A ideia de uma formação humana, para que tenhamos uma convivência saudável e harmônica numa sociedade depende da educação básica, onde, até recentemente havia uma dicotomia entre educação formal, que era função da escola (a escolarização), e a educação informal, que orienta, ou deveria orientar o comportamento moral e ético na vida cotidiana. No entanto essa dicotomia desmoronou com as mudanças no comportamento da sociedade.
Acontece que este comportamento bipolar criou raízes profundas em nossa sociedade, e apesar da clarividência de novas pedagogias (que não são tão novasassim), que mostram que o lugar de se aprender a cidadania é no chão da escola, mostrou que essa dicotomia não cabe mais no século 21, mas extirpar essa velharia é um trabalho de paciência e perseverança que precisa acontecer no ambiente escolar como um ato de rebeldia pela qualidade no aprendizado dos educandos.
No sistema capitalista é o lucro que move os interesses, e no Brasil estes interesses esbarraram no analfabetismo da população pobre, que é a principal máquina para fornecer mão de obra barata para desenvolver e ampliar o capital. Olhar para a escolarização desta população, mesmo que precariamente foi à solução encontrada, não para se transformar em uma Nação, mas sim para saciar a sede de lucro das grandes corporações.

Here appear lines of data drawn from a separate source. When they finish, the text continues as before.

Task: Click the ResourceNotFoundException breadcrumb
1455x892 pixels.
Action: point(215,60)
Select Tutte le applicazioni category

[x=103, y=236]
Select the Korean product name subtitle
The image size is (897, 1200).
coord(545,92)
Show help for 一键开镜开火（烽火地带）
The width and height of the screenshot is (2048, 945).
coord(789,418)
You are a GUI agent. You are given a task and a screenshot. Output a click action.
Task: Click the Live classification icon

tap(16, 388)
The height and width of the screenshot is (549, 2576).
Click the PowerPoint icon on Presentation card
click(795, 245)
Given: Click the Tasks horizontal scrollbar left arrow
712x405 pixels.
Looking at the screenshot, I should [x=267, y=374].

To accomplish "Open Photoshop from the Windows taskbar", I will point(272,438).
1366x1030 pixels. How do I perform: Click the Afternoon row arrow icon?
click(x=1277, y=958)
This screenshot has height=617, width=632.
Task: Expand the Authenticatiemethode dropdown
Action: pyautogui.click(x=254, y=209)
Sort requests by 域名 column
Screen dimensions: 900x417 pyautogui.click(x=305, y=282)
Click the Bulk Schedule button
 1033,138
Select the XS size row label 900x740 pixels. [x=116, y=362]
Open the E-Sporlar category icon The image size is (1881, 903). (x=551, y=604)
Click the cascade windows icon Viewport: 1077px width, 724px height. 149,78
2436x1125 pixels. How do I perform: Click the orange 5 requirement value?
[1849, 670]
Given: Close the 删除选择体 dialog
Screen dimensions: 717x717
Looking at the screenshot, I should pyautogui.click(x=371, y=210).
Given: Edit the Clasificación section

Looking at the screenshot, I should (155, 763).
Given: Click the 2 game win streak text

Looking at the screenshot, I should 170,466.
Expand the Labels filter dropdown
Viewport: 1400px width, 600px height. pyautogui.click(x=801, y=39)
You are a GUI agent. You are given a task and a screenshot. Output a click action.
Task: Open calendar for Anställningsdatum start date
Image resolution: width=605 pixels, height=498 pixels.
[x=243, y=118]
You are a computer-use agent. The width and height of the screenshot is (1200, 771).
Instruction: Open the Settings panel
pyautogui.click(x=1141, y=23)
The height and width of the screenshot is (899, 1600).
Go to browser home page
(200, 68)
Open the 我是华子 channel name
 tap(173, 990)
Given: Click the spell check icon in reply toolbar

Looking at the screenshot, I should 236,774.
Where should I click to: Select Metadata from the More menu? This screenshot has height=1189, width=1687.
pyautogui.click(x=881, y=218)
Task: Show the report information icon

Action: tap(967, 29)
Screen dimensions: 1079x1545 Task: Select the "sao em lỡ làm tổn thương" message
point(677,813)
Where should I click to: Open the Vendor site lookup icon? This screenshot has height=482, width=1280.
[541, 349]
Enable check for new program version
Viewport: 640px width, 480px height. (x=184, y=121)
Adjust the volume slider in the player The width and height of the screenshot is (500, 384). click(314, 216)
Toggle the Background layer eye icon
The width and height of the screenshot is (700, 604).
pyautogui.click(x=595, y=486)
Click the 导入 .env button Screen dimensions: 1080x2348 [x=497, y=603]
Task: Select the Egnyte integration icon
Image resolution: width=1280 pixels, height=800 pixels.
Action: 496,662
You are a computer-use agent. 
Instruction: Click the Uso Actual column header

A segregação da escolarização da população brasileira foi pensada desde o início como uma ferramenta eficaz de exclusão, pois colocava de um lado os filhos dos que comandam, e do outro lado os filhos dos pobres como mão de obra barata e mal remunerada, para manter tudo como sempre foi, e jamais ter ameaçado o modo de vida opulente da velha aristocracia. Minimizar a inteligência das crianças pobres, que vivem em situações precárias de moradia, alimentação e dignidade humana é a ferramenta da segregação social.
Os modelos de escolarização sempre tiveram uma linha de corte bem definida, que não permitia o acesso dos pobres aos níveis mais altos do conhecimento. E quando por força das circunstancias a escola pública foi obrigada a dar guarida para os filhos dos pobres – houve o descontentamento dos bem nascidos, afinal se julgam superiores, e seus rebentos não podiam conviver no mesmo ambiente com aqueles que chamam de ralé. E com dinheiro público criaram a rede privada, para atender a elite que se acha branca e superior.
Com seu público definido, a escola básica pública se armou de ferramentas para se defender deste público hostil. Construir prédios escolares no formato de instituições prisionais era o recado cabal para contrapor qualquer ato de autonomia e rebeldia dos chamados alunos. Todos eram submetidos ao mesmo tipo de aprendizagem, que era a famosa educação bancária da qual Paulo Freire era severo crítico. E para manter um ambiente sem contestação, a repetência e expulsão era a principal ferramenta pedagógica.
Aquele velho estigma (mentiroso) de que os educandos pobres têm baixa capacidade cognitiva é o principal entrave para melhorar e modernizar a educação básica pública. Essa velharia toda deveria ter sido sepultada com a Promulgação da Constituição cidadã de 1988, e pela Lei de Diretrizes e Bases da Educação Nacional, de 1996, no entanto a burocracia estatal deu de ombros para estas leis, e depois trinta e três anos continuamos malhando em ferro frio.
A repetência, ainda nos dias de hoje é a ferramenta eficaz nas mãosde gestores incapazes. Em 1977 foram matriculados na primeira série do primeiro grau 6.436.434 estudantes, e concluírama oitava série em 1984: 865.149, portanto, 13% (fonte IBGE), e essa situação deplorável pouco mudou, pois nos dias atuais somente 40% dos estudantes que são matriculados no primeiro ano do ensino fundamental concluem o ensino médio. É um escárnio! Não há doença pandêmica que mate 60% dos infectados!